# Made a Kydex holster today.



## john doe. (Aug 26, 2006)

Though Maximo made me a very fine pair of holsters I had to try it myself so I finally got my 1’ x 2’ piece of Kydex in today and made myself a holster for my G23 and a magazine. It turned out okay but have not worn it around yet. It does come out of the holster faster than leather but certainly nothing to look at compared to Maximo’s work.


----------



## jwkimber45 (May 6, 2006)

Dang!!! Where's the pics man!!!!!!


----------



## Baldy (Jun 21, 2006)

I don't beleive nothin without a picture.


----------



## Shipwreck (Jan 26, 2006)

Its pink Kydex, right? :smt082 :smt082


----------



## Maximo (May 26, 2006)

Baldy said:


> I don't beleive nothin without a picture.


:smt082 :smt082


----------



## Clyde (Jul 13, 2006)

Details Man - Pic's :smt068 

I am looking for a custom holster solution - Self made may be the best solution. How would you rate making one yourself.


----------



## john doe. (Aug 26, 2006)

Okay. I know you've asked for proof so here it is. It took so long to post because I didn't like the way the belt retention turned out so I changed it completely.

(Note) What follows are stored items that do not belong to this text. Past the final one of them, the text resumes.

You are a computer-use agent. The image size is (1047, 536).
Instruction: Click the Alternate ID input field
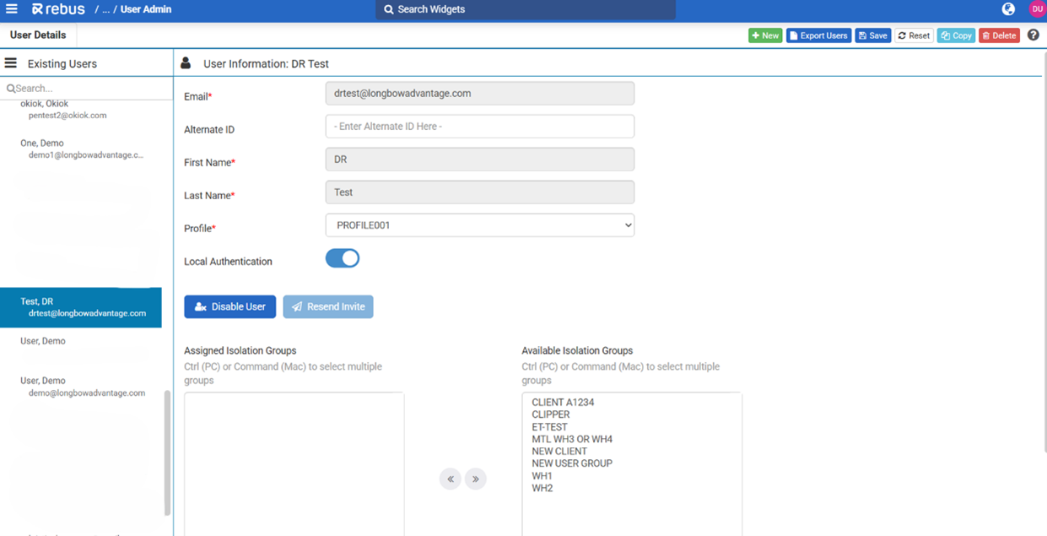coord(479,127)
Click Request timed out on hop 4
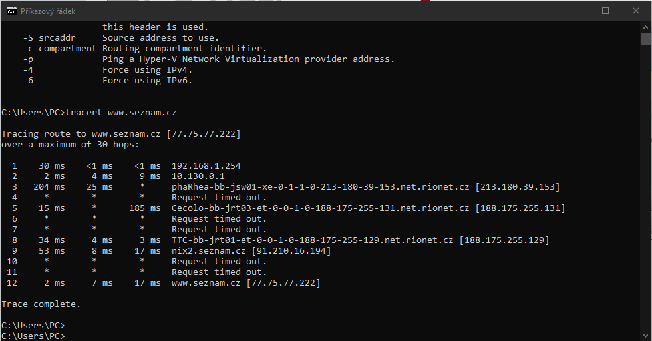Image resolution: width=652 pixels, height=341 pixels. click(x=219, y=197)
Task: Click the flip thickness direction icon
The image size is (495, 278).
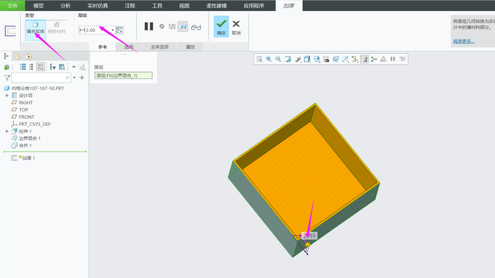Action: click(119, 30)
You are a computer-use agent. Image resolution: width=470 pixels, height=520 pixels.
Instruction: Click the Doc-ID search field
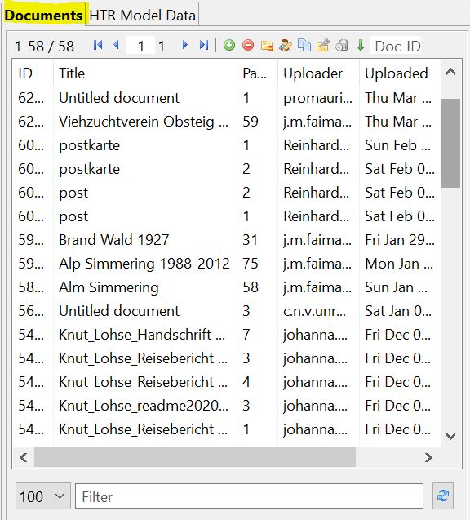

I now have an IWB tuckable which works pretty good. I also made a IWB tuckable magazine carrier and a little holster for my Bench Made knife. I'm pleased with the way that you can hardly see the belt retention holders. I made it a split holder because I tend to carry at about 1 o'clock and that's where my belt loop is.

Here is a front shot.









Here is the back.









Holster in place- full tuck.









Holster on outside to show where they are.









I'm pleased for my first holster. I'm already planning an OWB and a competition holster later. I'm going to make a holster for my bed side which will hang off the side with the left over kydex. I bought a 1' x 2' piece from http://www.classicknifekits.com/kk_1mainframe.htm


----------



## Mr. P (Sep 16, 2006)

tnoisaw said:


> Okay. I know you've asked for proof so here it is. It took so long to post because I didn't like the way the belt retention turned out so I changed it completely.
> 
> I now have an IWB tuckable which works pretty good. I also made a IWB tuckable magazine carrier and a little holster for my Bench Made knife. I'm pleased with the way that you can hardly see the belt retention holders. I made it a split holder because I tend to carry at about 1 o'clock and that's where my belt loop is.
> 
> ...


Nice job!


----------



## jwkimber45 (May 6, 2006)

Very nice!!

Interesting carry position........if it works for you, rock on!!!


----------



## Maximo (May 26, 2006)

Looks good man.


----------



## john doe. (Aug 26, 2006)

jwkimber45 said:


> Very nice!!
> 
> Interesting carry position........if it works for you, rock on!!!


That's only place I've found to be comfortable. 3 O'Clock rides on my hip bone to much and is uncomfortable. 5 or 6 O'clock is not comfortable either. I'm sure it would be different if it was an OWB. In the Air Force I had no problems carrying at 3 O'Clock but that was OWB.


----------



## Maximo (May 26, 2006)

tnoisaw said:


> That's only place I've found to be comfortable. 3 O'Clock rides on my hip bone to much and is uncomfortable. 5 or 6 O'clock is not comfortable either. I'm sure it would be different if it was an OWB. In the Air Force I had no problems carrying at 3 O'Clock but that was OWB.


 I carry mine there sometimes when I am standing. When I sit I just real slick like push it to the 3 O"Clock position. I have been dealing with a minor hip injury for the past few weeks and have had to come up with alternate carry positions.


----------



## Baldy (Jun 21, 2006)

Good Job there my man. You might make holsters on the side along with taking pictures. Make a little income from both. Good luck.


----------



## Rustycompass (Jun 25, 2006)

Hey T,

that's nice work, especally for your first time :smt023 Also, thanks for putting that link up. There's some very interest things on there...


----------